Gueniffey collaborated on the Critical Dictionary of the French Revolution, directed by Furet and Mona Ozouf in 1988. He published monographs dedicated to elections in the revolutionary period and to the Reign of Terror. Moving into the Napoleonic era, he edited the critical re-editions of Jacques Bainville's biography of Napoleon and the Napoleonic memoirs of Jean-Antoine Chaptal, and published a monograph dedicated to the Coup of 18 Brumaire. In 2013, he published Bonaparte, the first of a two-volume work on Napoleon, also published in English, which received acclaim from critics.

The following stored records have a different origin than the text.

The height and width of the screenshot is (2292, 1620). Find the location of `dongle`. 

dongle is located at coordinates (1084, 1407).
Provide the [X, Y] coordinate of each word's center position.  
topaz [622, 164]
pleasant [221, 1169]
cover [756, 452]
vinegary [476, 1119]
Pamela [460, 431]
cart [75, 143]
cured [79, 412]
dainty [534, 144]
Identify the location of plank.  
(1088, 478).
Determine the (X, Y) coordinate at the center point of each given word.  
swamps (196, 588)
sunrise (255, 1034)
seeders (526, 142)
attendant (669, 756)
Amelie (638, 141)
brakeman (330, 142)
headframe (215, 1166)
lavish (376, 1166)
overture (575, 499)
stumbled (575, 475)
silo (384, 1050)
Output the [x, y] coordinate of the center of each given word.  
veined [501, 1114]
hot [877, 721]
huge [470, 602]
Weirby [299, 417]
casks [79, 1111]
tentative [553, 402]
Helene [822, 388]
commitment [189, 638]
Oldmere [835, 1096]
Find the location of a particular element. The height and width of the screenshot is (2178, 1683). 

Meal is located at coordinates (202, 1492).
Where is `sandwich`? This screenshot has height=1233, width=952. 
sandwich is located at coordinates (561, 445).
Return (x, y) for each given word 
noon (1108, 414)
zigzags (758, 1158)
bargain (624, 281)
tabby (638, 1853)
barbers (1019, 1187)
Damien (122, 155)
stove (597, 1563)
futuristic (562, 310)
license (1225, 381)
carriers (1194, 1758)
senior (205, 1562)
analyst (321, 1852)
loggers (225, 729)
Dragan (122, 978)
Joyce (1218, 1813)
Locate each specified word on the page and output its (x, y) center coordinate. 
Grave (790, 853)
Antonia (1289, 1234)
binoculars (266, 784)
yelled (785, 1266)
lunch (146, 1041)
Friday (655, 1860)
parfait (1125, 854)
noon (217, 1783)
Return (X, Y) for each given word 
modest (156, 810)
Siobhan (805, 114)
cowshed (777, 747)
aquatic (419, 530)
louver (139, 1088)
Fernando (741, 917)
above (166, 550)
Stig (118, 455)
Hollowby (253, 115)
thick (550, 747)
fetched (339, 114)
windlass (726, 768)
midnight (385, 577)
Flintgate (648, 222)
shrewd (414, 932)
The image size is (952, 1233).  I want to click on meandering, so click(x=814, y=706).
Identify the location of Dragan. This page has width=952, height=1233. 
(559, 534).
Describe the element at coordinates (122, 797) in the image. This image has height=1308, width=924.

Gueniffey, writing in Le Point magazine, criticized the 2023 film Napoleon as rewriting history in a "very anti-French and very pro-British" manner.

==Awards and honors==
In 2013, Gueniffey was awarded the Grand prix de la biographie politique for Bonaparte which included 10,000 euros in prize money. That same year, he received the Grand Prix from the Fondation Napoléon for Bonaparte. In 2014, he was awarded the Grand prix Gobert. In 2017, he was awarded the Prix Montaigne de Bordeaux.

== Publications ==
=== Monographs ===
- Patrice Gueniffey (1993). "Le Nombre et la Raison: la Révolution française et les élections", compte rendu de Melvin Edelstein; rééd. Cerf, 2020
- "La Politique de la Terreur: essai sur la violence révolutionnaire (1789–1794)" (2003), compte rendu de lecture de Claude Mazauric
- "Le Dix-huit brumaire (9 novembre 1799): L'épilogue de la Révolution française" (2008)
- "Histoires de la Révolution et de l'Empire" (2011)
- "Bonaparte (1769-1802)" (2013)
- "Napoléon et de Gaulle. Deux héros français" (2017).